Begining of the project : May, 21 2007
At the beginning of the first week , we didn't know what libraries / tools to use and we had big gaps in our knowledge of 3D geometry and stereo reconstruction. We read the very well made course of Peter Sturm on Computer Vision, and we got acknowledged with Visual C++ and OpenCV. Starting from nothing, except examples from the internet, one of the hard part was to organize our software and his development. We began to create the software backbone : classes and methods.
We thought we could make our self calibration tool, using the OpenCV methods (there is a method that detects corners on a chessboard, which can be very useful for calibration). But this is a long process and we wanted to spend most of your time on the Motion Capture itself, so we decided to use MatLab to calibrate our cams. That's why we built a function able to import the result from a MatLab file into our software.
During several days we conducted experiments and tests on the way we could control the video stream of our webcams, from our laptops. We tried to code a simple soft which could open the configuration pannel of the webcams, and take shots. We used that to take shots of a calibration pattern which was a chessboard.
On the other side, we began to ponder about image processing algorithms which would be able to detect white spots on a low quality picture. Algorithms and methods are detailed on the image processing page.
Originally we didn't know if we would be able to build a real-time software, that's why we tried to assess the bandwidth of the USB ports, and the capacity of our laptops. The results were disapointing : to get a real-time stream we had to plug one cam per USB controller, that is to say two cams maximum per laptop. What's more, we had a poor framerate using the OpenCV capture methodes, and given that the image processing algorithms require a lot of time to compute a picture, we concluded that real-time capture was impossible on a single computer.
Luckily we found another way to capture the video stream : it's called CvCam and it's part of OpenCV. We also tried to spread the load over several computers.
Thus, we came to network.
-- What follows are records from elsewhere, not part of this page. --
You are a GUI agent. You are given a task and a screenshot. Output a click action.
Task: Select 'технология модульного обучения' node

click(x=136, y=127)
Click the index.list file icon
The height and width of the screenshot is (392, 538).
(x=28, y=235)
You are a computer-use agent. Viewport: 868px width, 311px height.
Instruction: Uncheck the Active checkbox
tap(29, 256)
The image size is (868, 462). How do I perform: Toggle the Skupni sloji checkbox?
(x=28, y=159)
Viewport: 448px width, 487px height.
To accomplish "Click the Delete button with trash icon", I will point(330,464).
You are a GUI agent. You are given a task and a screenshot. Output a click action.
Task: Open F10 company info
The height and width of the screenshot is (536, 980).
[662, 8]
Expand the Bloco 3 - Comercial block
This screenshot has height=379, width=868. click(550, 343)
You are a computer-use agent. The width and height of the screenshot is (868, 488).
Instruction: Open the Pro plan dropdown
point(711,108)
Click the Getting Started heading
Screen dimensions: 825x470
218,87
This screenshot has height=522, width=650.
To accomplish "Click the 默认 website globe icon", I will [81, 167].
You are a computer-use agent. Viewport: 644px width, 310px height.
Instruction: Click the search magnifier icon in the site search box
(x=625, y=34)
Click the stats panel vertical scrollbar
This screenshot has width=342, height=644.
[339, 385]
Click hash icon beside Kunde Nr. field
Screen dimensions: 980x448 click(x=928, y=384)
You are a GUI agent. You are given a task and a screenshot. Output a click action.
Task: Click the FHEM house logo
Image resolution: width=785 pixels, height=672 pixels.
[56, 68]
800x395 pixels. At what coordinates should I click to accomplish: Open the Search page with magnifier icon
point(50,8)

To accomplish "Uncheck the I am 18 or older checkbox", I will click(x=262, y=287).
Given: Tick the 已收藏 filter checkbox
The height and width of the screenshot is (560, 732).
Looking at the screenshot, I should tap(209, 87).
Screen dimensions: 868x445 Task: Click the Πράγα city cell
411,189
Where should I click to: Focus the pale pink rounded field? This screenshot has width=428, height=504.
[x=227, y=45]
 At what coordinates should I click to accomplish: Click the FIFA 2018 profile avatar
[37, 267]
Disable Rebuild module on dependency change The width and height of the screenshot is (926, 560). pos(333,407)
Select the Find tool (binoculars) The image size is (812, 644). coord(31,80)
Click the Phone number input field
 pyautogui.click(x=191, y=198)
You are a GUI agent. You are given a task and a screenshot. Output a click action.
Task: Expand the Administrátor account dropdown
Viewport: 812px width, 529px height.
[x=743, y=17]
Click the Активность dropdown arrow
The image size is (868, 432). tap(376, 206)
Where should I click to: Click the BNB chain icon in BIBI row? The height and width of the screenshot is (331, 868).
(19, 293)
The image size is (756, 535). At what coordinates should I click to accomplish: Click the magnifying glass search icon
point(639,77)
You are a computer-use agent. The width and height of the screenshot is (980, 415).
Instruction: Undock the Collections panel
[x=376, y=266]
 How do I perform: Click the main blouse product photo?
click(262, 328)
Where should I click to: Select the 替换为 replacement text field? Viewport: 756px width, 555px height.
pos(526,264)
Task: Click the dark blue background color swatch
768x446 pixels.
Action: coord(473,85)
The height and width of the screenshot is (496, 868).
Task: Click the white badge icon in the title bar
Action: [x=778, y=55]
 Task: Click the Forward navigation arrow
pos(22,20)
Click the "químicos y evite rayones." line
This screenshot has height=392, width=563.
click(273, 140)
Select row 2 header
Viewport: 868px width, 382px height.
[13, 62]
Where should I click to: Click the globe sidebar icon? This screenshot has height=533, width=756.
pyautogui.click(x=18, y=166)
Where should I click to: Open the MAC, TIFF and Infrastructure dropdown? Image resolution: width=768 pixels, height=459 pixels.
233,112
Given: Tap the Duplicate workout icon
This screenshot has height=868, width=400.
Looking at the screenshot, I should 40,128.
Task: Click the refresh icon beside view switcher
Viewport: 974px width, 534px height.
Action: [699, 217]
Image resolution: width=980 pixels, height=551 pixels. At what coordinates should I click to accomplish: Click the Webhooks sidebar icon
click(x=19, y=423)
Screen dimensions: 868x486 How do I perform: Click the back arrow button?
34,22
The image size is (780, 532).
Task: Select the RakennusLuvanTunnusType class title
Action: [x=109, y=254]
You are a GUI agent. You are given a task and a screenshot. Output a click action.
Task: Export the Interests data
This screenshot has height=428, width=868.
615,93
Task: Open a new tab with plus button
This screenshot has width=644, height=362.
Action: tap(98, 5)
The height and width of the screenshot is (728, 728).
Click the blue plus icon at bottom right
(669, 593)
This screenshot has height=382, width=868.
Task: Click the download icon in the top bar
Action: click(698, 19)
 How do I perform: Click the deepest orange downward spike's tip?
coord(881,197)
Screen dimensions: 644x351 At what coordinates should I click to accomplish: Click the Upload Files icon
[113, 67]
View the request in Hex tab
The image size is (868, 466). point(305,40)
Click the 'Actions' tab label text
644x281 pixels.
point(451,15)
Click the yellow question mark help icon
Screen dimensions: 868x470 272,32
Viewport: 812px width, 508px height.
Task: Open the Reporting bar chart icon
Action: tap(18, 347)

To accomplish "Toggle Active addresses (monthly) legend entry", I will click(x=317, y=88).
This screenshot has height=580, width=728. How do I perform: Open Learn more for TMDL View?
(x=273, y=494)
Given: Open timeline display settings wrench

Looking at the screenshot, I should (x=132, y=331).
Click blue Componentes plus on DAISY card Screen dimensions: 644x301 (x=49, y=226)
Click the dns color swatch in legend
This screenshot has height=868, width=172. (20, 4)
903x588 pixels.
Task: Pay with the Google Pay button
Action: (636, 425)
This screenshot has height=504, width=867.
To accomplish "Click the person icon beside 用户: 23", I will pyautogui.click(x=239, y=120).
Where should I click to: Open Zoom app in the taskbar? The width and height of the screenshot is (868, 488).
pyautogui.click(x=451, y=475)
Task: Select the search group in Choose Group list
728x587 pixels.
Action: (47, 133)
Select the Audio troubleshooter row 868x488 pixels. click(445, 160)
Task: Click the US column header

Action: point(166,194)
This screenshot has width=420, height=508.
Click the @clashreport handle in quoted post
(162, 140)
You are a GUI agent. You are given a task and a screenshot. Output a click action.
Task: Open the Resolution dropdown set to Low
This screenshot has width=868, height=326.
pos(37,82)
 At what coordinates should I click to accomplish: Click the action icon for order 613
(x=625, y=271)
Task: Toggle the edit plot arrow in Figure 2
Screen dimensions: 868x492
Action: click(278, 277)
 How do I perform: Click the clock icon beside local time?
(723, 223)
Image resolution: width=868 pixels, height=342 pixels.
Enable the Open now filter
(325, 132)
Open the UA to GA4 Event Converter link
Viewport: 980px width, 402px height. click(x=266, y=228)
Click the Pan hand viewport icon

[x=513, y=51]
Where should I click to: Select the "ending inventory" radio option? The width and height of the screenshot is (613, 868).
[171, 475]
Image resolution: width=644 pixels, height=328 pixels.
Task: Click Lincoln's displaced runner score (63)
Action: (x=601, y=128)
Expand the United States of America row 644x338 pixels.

With a cam per client laptop -the eyes-, and a server -the brain-, we were able to get all the pictures we needed within 33 ms ( the max cam frequence was 30 FPS). The clients, after being connected to the server, wait for a capture request, then take a shot, find the white spots, and send the coordinates of these spots to the server. Network also allows the synchronisation of the captures. More details on the network page.
After a setup of the network, we conducted some tests on its speed and its bandwidth capacities. Given that only few data transit on it, we were finally ready for the real-time capture.
The first thing that we needed now was the possibilty to test what we had done. We added the OpenGL rendering thread, server side, to visualize the scene (only the cameras at the moment).
We tried differents methods to process the images, we took shots of black suited models, wearing white spots. And we tested our algorithms. Actually the best way to process the images was to set the parameters at the launching of the soft : we gave up the fully automatic configuration : the webcams are differents, the luminosity changes ...
Due to OpenCV -CvCam- bugs, we separated the soft into two parts : calibration part, and capture part. Why? because we need a first thread to run the network engine, and another to get the video stream, and yet the CvCam methods that we invoke to start the capture creates its own thread, and we cannot put it in another thread. The solution we found : we start the network in the main thread, then we start the capture, that creates its own thread but we cannot control it (stop it) anymore without exiting the program. Because we need a pause between calibration and capture, we decided to split it in two parts.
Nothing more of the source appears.